Until the ’60s, Triantaros was one of the villages of Tinos with over 300 residents. There are indications that the village existed since the medieval period (about 1000 AD).
The unique view of Tinos to the surrounding islands, and respect for the traditional architectural features are the two main characteristics of the village.
Starting from Triantaros, two streams flow into Gyrla and Agia Paraskevi, creating green valleys.
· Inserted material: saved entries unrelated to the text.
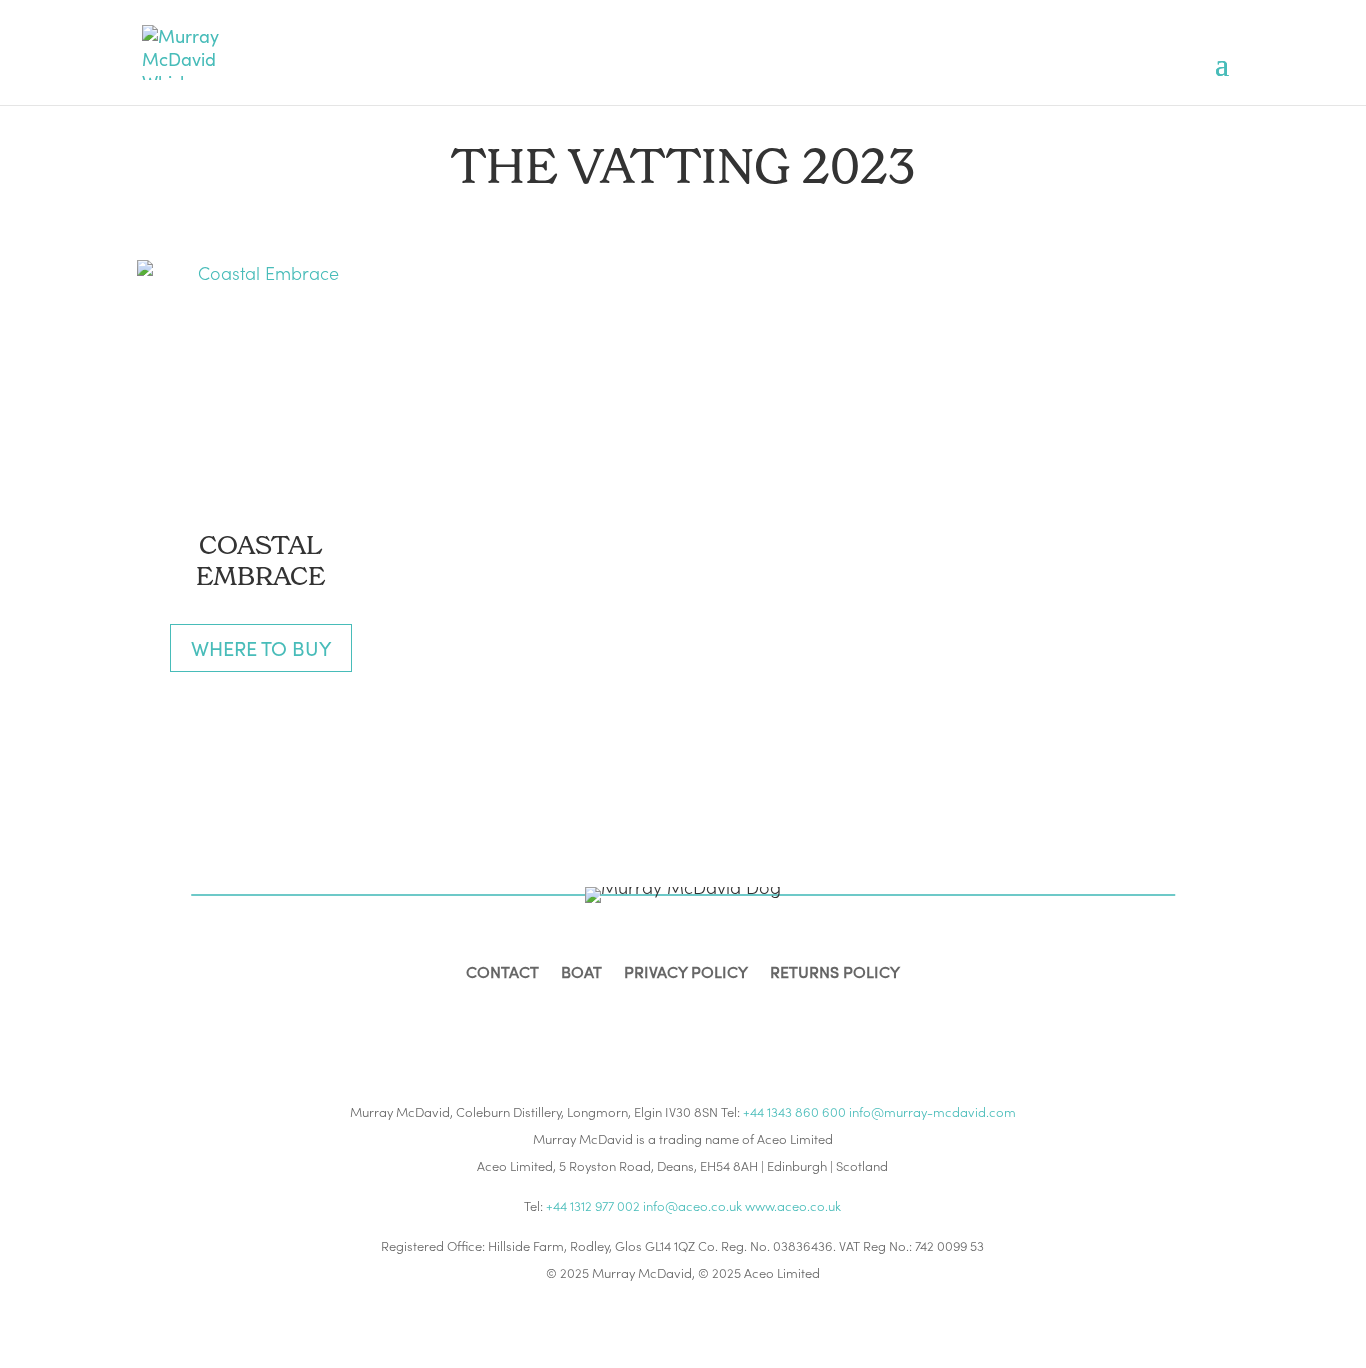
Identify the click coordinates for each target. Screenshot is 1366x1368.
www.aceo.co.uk (793, 1205)
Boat (581, 973)
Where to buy (261, 647)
In the wider region the windmills and watermills were gradually abandoned or
converted into homes.
Vrisi (upper village) and Xynari (lower village) are the two traditional wells in Triantaros while the springs under the poplar trees are a point of reference among locals.
In the square of Xynari, a well-preserved part of the old traditional olive press attracts the attention.
The Hero’s monument, the work of John Philipotis, a great sculptor, is also worthseeing.
The parish church of Triantaros, the Church of Apostles, built in 1861, is one of the greatest on the island and boasts for its marble and carved interior decoration.
The church of Gria Panagia (the name indicates the familiarity of the people with the divine element, since “gria” they called their mother), had two temples: one for the orthodox and one for the Catholics who attended services under the same roof.
The form of an animal-like rock, the”Vayo”, as it was known, was a place that children used to avoid since it had been connected with scary tales and legends. The last Sunday before Easter, the children of Triantaros rivaled those of Dyo Horia over who will succeed to conquer and subdue the magical rock.
Located 7 km away from Tinos (Chora). Follow the old road network (starting from Zannaki Alavanou Av.) and at the first junction turn right toward Triantaros.